For many people, our sexual selves, our desires and aversions and fantasies are all part of what it means to be human. Desire, especially heterosexual desire of women by men, is a commodity that is sold to us on every television station, on every billboard, in songs, in magazines, in a sea of sexualised imagery that most of us are immersed in on a daily basis. We are surrounded by sex. And while we make jokes about it, encourage lust for it, embrace it as empowering, use it to in advertising, deny it, shame ourselves for it, become addicted to it or avoid it – we don’t often look squarely and compassionately at the great expanse of it within ourselves and within our relationships and within our culture. Men, especially, are not encouraged to face the reality of their own sexual experience, their own sexual thoughts, feelings, fears and desires and learn how that sexual self forms part of their own experience of being human. We rarely look at what sex really means to us and how it connects with who we are in the world, what we believe, what we value and how we relate to other people, especially for our purposes here – how we relate to women.
I don’t see myself as a bad person. I suppose most people don’t. It’s part of how we stay sane. And when I talk about men who disrespect women I don’t like to include myself in that cohort. But the truth is, I’ve made women uncomfortable in the past. I’ve hit on women in inappropriate ways, I’ve been unaware of the way that I’m impacting the people around me.
I could have easily been one of the men in Ford’s article, screaming at women to get their tits out, losing myself in an animalistic mob attack on a frightened women. Maybe if I grew up in a different family, maybe if I was exposed to more violence, maybe if my father was more misogynistic, maybe if instead of getting therapy I was left to fend for myself and only found escape in drugs or alcohol or toxic masculinity, maybe I’d be in that crowd too.

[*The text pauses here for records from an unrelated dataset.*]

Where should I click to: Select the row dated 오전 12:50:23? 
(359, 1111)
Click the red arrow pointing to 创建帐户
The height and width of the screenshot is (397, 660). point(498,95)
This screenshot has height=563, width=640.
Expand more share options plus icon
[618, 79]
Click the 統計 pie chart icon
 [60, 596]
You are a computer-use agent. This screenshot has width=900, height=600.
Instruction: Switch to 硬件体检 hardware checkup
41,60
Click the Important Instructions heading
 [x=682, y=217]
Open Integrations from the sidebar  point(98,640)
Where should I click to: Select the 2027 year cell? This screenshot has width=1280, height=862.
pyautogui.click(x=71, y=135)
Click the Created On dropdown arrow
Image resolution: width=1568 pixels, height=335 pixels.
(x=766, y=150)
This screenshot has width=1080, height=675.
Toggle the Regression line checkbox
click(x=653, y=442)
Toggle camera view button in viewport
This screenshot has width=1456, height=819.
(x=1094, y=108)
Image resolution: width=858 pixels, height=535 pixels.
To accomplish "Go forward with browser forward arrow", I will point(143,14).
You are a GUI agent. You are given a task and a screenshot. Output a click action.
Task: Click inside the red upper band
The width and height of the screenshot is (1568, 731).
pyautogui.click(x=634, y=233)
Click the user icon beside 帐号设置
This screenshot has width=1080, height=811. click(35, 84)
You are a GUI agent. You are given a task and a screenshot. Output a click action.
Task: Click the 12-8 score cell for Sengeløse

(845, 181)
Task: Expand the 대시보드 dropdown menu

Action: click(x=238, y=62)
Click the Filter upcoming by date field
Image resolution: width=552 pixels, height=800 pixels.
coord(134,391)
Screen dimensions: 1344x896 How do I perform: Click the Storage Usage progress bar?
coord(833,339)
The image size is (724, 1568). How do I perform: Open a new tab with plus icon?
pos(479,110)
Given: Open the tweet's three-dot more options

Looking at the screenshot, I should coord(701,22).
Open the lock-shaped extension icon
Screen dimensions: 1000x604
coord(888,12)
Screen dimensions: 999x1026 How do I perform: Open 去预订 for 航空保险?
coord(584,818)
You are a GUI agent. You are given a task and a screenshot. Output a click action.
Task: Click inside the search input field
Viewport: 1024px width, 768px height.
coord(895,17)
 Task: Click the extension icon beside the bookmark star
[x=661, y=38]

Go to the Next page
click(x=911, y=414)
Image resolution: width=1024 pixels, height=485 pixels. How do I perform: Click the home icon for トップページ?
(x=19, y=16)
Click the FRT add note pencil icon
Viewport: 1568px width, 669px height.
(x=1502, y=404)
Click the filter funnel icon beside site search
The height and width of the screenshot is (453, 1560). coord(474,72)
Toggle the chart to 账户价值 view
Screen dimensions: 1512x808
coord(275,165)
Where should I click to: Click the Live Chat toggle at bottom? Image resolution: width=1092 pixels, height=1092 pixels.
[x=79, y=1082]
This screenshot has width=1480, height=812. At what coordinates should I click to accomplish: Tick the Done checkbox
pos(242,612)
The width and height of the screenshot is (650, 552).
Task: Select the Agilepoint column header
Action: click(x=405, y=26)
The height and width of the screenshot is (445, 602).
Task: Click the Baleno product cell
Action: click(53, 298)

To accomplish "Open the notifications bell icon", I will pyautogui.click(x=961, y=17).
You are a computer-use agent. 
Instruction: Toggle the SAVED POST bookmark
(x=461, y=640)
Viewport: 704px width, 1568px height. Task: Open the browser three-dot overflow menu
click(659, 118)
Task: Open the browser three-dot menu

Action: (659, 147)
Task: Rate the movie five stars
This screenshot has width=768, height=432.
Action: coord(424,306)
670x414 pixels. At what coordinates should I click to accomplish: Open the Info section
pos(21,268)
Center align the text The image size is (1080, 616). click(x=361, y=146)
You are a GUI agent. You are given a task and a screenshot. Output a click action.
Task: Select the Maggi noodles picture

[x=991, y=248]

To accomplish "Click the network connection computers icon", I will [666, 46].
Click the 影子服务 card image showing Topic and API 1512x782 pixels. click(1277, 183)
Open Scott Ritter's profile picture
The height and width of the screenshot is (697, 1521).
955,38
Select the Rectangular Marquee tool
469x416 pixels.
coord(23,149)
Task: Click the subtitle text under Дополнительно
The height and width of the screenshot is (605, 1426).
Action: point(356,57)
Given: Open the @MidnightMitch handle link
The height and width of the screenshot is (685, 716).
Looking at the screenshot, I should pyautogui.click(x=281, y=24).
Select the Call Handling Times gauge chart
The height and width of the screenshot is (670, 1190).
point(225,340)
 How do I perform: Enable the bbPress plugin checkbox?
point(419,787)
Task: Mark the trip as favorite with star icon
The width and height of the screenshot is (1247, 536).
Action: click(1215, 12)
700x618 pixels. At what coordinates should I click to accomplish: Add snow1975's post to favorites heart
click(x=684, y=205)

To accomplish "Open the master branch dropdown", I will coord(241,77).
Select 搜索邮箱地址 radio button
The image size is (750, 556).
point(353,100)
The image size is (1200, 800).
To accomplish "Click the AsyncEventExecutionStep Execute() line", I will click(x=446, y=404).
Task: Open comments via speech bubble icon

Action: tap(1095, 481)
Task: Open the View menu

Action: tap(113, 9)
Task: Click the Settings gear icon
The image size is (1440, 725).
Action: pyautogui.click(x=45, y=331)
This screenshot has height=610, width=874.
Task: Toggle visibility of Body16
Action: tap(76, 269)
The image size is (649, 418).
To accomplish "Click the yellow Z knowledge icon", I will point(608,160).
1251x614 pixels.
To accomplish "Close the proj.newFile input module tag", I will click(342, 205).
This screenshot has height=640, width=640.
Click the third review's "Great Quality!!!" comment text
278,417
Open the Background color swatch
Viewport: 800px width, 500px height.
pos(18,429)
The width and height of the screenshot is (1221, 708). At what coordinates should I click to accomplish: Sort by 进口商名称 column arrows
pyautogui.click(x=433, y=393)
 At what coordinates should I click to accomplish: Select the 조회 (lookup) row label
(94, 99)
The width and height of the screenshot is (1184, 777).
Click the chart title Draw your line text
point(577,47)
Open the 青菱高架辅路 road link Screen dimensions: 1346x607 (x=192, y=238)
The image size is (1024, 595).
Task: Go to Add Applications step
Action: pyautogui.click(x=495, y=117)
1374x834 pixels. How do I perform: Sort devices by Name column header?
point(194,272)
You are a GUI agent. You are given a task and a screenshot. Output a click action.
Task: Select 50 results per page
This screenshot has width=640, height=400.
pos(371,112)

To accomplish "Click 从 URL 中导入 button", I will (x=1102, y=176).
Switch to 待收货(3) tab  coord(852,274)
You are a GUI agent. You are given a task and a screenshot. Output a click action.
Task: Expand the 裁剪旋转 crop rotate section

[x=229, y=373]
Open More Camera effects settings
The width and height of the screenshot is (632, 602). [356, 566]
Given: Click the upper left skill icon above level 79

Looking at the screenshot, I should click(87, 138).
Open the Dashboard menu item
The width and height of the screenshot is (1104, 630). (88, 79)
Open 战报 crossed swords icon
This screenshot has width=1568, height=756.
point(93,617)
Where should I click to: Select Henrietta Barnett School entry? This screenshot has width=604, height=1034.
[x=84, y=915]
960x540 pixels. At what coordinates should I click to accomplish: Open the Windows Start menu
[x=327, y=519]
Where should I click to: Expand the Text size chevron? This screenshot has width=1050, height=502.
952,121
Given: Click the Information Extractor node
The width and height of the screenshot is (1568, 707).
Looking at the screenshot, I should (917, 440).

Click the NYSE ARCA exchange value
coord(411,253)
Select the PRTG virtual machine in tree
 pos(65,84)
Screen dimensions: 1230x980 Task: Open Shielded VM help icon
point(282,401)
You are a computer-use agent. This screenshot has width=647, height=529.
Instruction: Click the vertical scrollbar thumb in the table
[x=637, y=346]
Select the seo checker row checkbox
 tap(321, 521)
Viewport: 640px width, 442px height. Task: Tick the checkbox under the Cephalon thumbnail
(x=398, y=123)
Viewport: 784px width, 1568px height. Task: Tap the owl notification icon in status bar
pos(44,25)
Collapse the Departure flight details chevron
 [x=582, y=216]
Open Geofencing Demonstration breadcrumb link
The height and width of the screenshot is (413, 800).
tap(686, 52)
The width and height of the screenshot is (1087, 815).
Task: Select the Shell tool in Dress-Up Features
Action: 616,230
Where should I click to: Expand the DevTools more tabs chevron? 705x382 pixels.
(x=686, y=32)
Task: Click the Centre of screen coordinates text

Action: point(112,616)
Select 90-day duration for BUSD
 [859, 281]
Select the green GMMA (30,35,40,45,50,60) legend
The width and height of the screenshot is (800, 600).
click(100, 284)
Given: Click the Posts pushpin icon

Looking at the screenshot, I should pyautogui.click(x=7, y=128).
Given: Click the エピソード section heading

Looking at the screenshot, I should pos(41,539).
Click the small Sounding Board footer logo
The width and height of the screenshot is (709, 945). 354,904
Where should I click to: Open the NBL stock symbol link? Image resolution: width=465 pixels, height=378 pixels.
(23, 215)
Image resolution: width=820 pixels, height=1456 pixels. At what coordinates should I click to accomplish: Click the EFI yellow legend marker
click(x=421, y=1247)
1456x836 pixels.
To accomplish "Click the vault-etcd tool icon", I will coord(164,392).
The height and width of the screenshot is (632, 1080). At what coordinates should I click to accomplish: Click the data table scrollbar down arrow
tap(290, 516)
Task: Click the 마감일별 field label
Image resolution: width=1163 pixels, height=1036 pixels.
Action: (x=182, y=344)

I’m not saying that we shouldn’t hold other people accountable for their actions, or that men’s abusive behaviour should be excused because of their upbringing. On the contrary, I think the fact we should hold everyone accountable, especially ourselves. It’s in seeing the potential for harm in ourselves that we can let go of the comforting us-and-them mentality that puts all the blame for sexual violence on some imagined, evil “other” man. Then we can see that this behaviour grows from a seed that lies in all of us, just as their are seeds of kindness and patience and empathy within us. And we can see that we have the power to choose what seeds we water, and therefore change what qualities we encourage to grow and blossom in our selves, and collectively, what values we promote in our culture.